Figure 1. Dr. Tania M. Martin-Mercado, M.S., M.P.H., sees both the potential for AI in health care while noting that regulation is key in the effort to do no harm. (Photo courtesy of Dr. Martin-Mercado.)

“Populations that are vulnerable due to lower income levels, lack of insurance, or other socioeconomic inequities would benefit from AI solutions that reduce costs of care and facilitate or are integrated with community-based organizations and other health and human services programs,” she adds.

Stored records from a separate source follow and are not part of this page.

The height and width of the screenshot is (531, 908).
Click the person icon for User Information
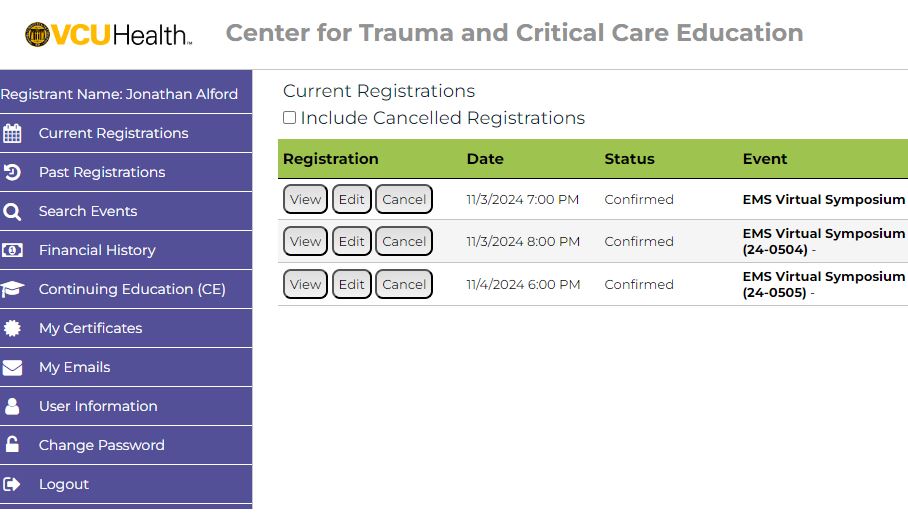[12, 406]
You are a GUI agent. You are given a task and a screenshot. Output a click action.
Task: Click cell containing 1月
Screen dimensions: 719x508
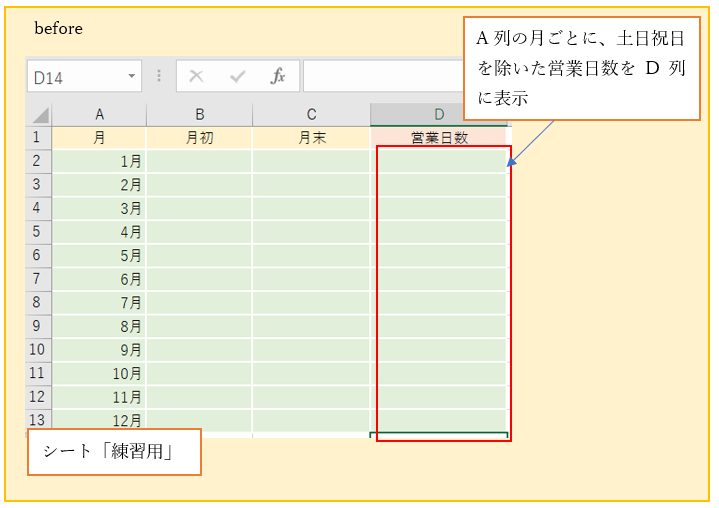tap(99, 161)
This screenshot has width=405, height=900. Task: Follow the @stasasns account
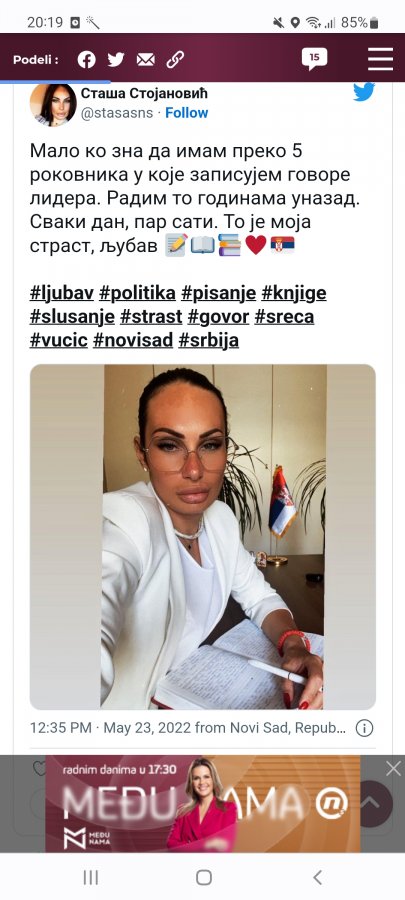coord(186,112)
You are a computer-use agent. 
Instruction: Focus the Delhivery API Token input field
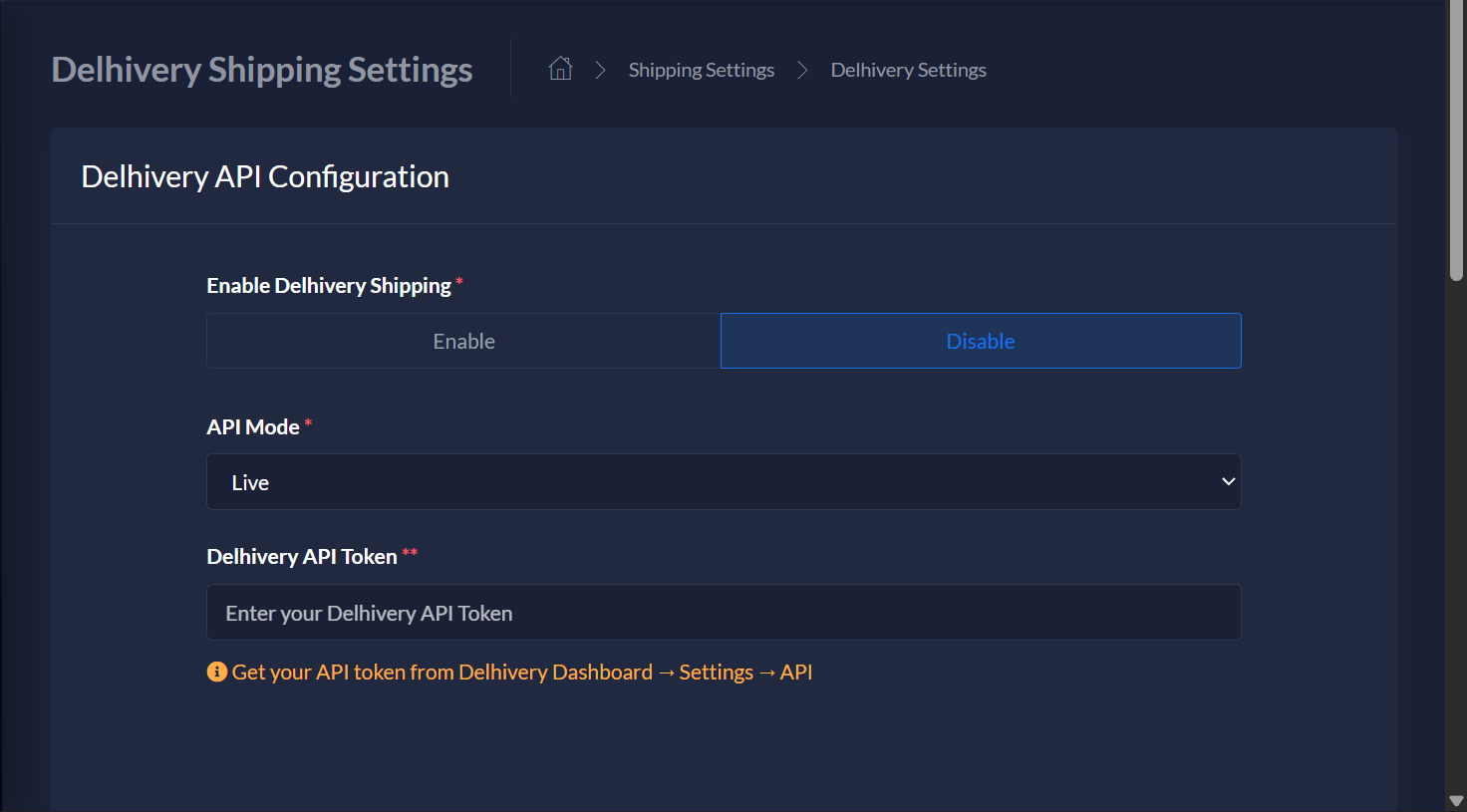(x=723, y=613)
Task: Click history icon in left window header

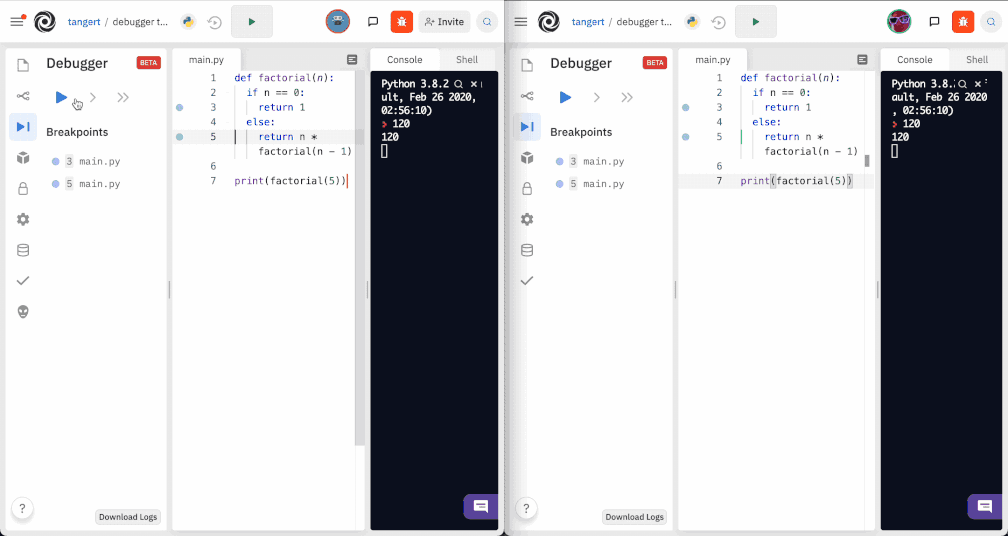Action: tap(214, 21)
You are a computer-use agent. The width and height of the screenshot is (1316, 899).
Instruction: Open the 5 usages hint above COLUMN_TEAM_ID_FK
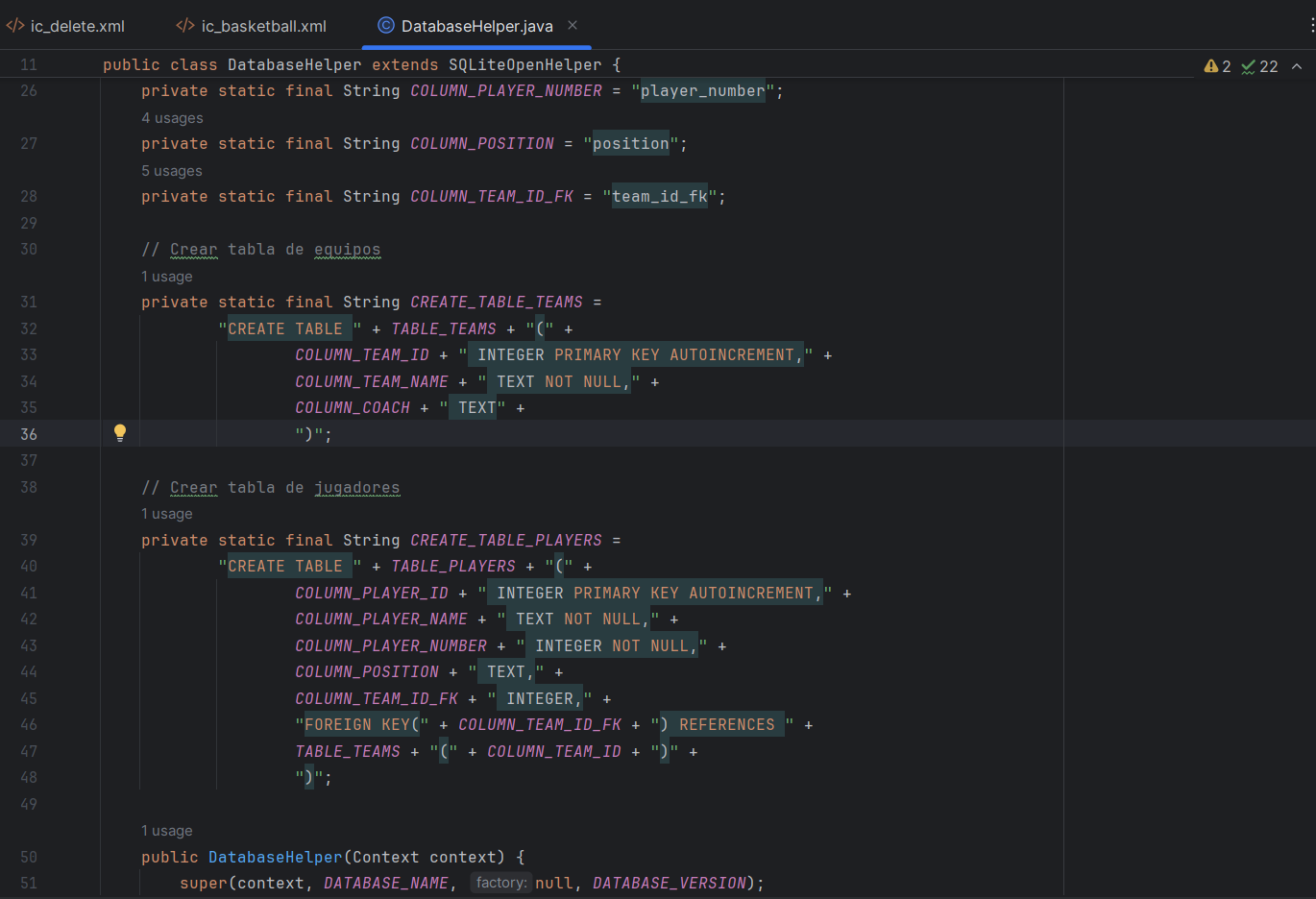click(x=172, y=171)
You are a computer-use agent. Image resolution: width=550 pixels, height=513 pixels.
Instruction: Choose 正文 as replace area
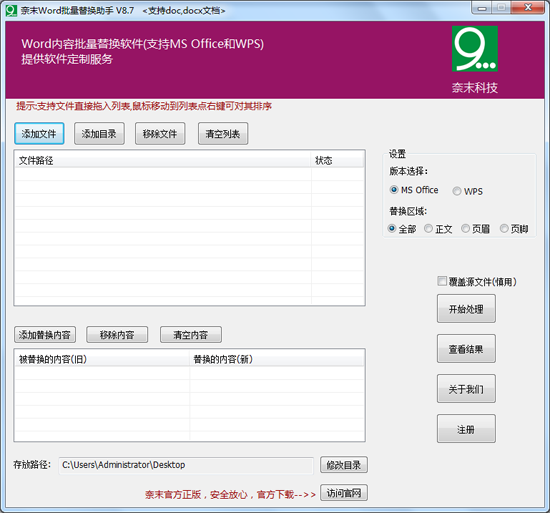428,229
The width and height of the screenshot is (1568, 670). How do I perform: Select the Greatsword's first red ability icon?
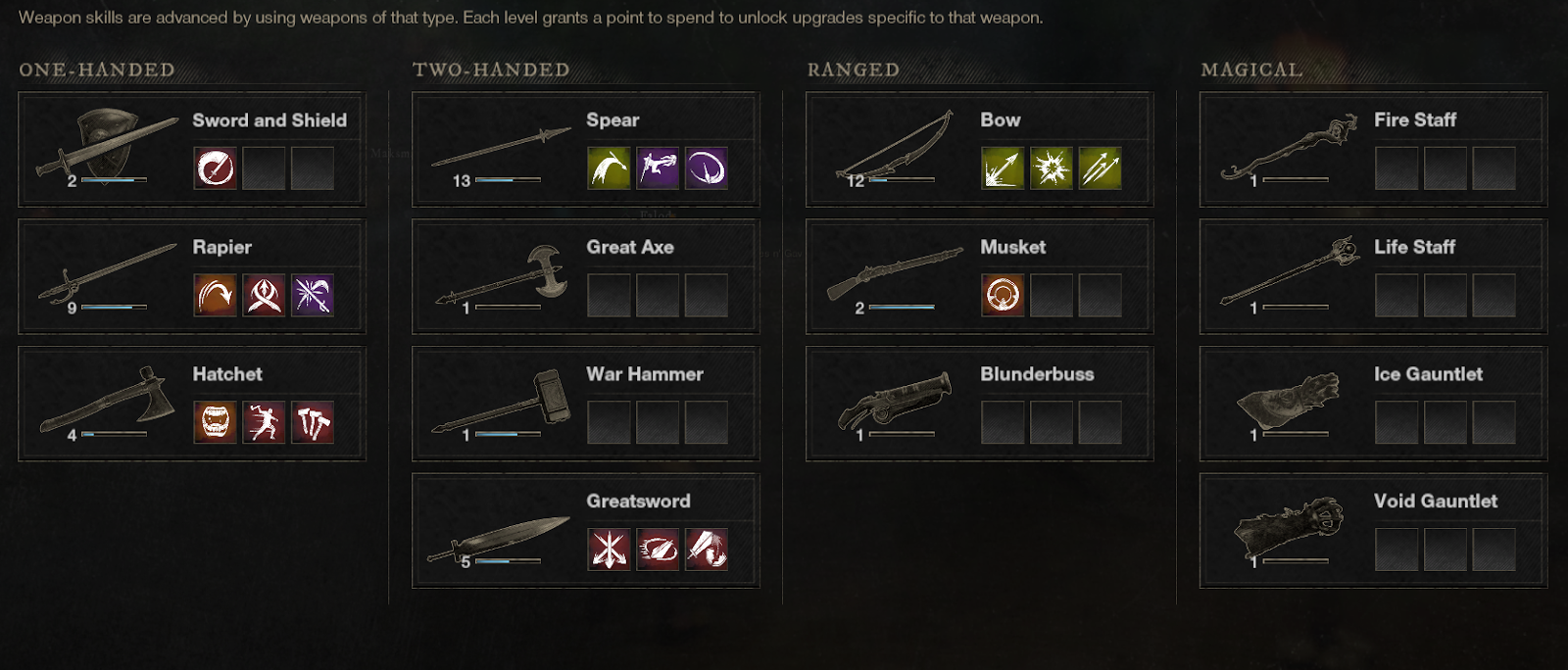609,549
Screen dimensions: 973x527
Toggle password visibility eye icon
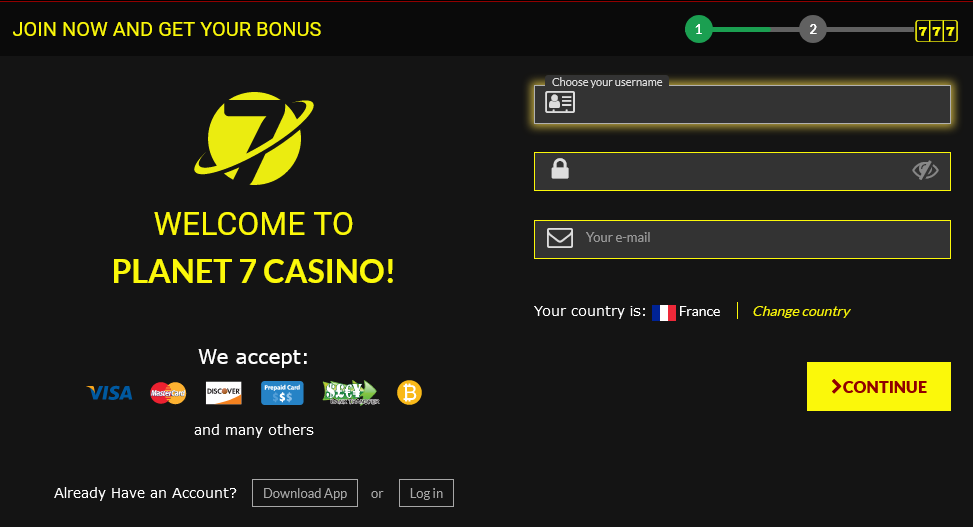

AI potential in patient care

In an age where data defines every aspect of treatment and care, the applications of AI in health care are almost endless. The potential value of its use cases is beyond question. Consider, for example, the growing market for AI-assisted robotic surgery, in which data from preop medical records can help to guide a surgeon’s actions, often leading to vastly reduced hospital stays for patients. In the United States, the medicare program already allows for diabetic retinopathy screening using AI as part of a new policy that could improve early detection.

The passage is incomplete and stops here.